S’intéresser au point 3, c’est de cette manière que l’opposition hongroise, honnête et sincère, non discréditée, devrait s’organiser. Avant d’entrer dans des calculs stratégiques autour d’alliances ou pas, de se mettre ou pas derrière Gordon Bajnai, marionnette des occidentaux et des marchés financiers, l’opposition devrait commencer par les fondamentaux: quelle plateforme politique pour faire face à cette convergence de crises? Cette question concerne d’ailleurs tout le monde occidental!
Beaucoup de réponses sont déjà là! Une bonne partie de la population hongroise est très critique envers le système dominant: l’économie de marché qui les a tant déçus et les fait tant souffrir. On assiste aussi à un intérêt grandissant pour les questions environnementales, le développement rural. Tout comme l’effervescence autour d’alternatives concrètes pour une autre agriculture et la création de systèmes économiques alternatifs nous le montre.
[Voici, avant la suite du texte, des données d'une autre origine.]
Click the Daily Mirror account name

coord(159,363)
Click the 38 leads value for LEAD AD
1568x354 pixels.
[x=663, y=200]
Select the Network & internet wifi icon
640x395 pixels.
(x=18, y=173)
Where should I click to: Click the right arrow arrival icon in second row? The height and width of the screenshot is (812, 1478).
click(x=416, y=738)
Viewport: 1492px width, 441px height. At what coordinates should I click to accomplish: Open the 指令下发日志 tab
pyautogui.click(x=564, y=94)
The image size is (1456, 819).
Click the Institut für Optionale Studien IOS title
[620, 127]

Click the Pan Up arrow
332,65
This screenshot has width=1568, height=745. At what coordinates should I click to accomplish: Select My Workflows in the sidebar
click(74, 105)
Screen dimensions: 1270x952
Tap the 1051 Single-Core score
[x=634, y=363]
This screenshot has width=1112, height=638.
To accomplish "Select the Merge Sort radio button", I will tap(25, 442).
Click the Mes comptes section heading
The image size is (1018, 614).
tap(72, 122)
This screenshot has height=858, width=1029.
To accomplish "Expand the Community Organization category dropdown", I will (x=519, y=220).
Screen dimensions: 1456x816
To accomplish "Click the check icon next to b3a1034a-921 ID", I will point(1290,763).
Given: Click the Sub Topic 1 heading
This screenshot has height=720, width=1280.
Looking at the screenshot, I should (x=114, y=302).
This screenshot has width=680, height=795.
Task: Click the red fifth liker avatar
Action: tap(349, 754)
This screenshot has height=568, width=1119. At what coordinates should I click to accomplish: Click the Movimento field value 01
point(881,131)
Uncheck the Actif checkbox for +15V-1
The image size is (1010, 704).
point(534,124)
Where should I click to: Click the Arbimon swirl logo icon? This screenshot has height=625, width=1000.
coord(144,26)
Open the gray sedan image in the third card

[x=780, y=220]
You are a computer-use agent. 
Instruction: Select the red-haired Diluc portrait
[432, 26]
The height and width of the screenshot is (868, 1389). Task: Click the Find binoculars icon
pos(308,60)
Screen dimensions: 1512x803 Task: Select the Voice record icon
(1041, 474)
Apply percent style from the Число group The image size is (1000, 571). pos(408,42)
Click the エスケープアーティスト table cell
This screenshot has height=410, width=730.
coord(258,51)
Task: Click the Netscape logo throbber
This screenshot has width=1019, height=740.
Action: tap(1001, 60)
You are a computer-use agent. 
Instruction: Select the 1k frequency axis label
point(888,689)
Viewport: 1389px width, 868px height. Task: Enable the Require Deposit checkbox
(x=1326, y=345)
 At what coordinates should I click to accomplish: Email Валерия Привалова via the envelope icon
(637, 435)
De plus, on peut observer aujourd’hui une convergence idéologique historique entre la Hongrie dite rurale (népi) et les celle des citadins (Urbanos). Ce clivage a toujours été une ligne de démarcation politique majeure: les premiers représentant la droite, la nation hongroise et les intérêts hongrois, les deuxièmes représentant la gauche, la démocratie mais les intérêts des occidentaux. C’est ce que l’on retrouve, non sans heurts ni instrumentalisation, au sein du parti LMP. C’est une chance, une opportunité. Il n’y a qu’en Hongrie, que l’on peut voir, ensemble à une conférence dans un bar alternatif, une figure historique de l’altermondialisme, José Bové, avec un Secrétaire d’Etat démissionnaire, toujours membre du Fidesz, Angyan Jozsef et une députée du LMP Szabo Rebeka. On retrouve d‘ailleurs ces deux derniers pour dénoncer le scandale autour de l’appropriation des terres agricoles appartenant à l’Etat par une petite oligarchie proche d’Orban. Là aussi, comme le dit Bové, «une opportunité sans équivalent», plusieurs centaines de milliers d’hectares de terre de qualité à partager, qui plus est couplée à un moratoire qui court jusqu’en 2014 et qui protège la Hongrie des investisseurs étrangers du land grabbing. En effet, une chance énorme d’initier une transition vers un autre monde!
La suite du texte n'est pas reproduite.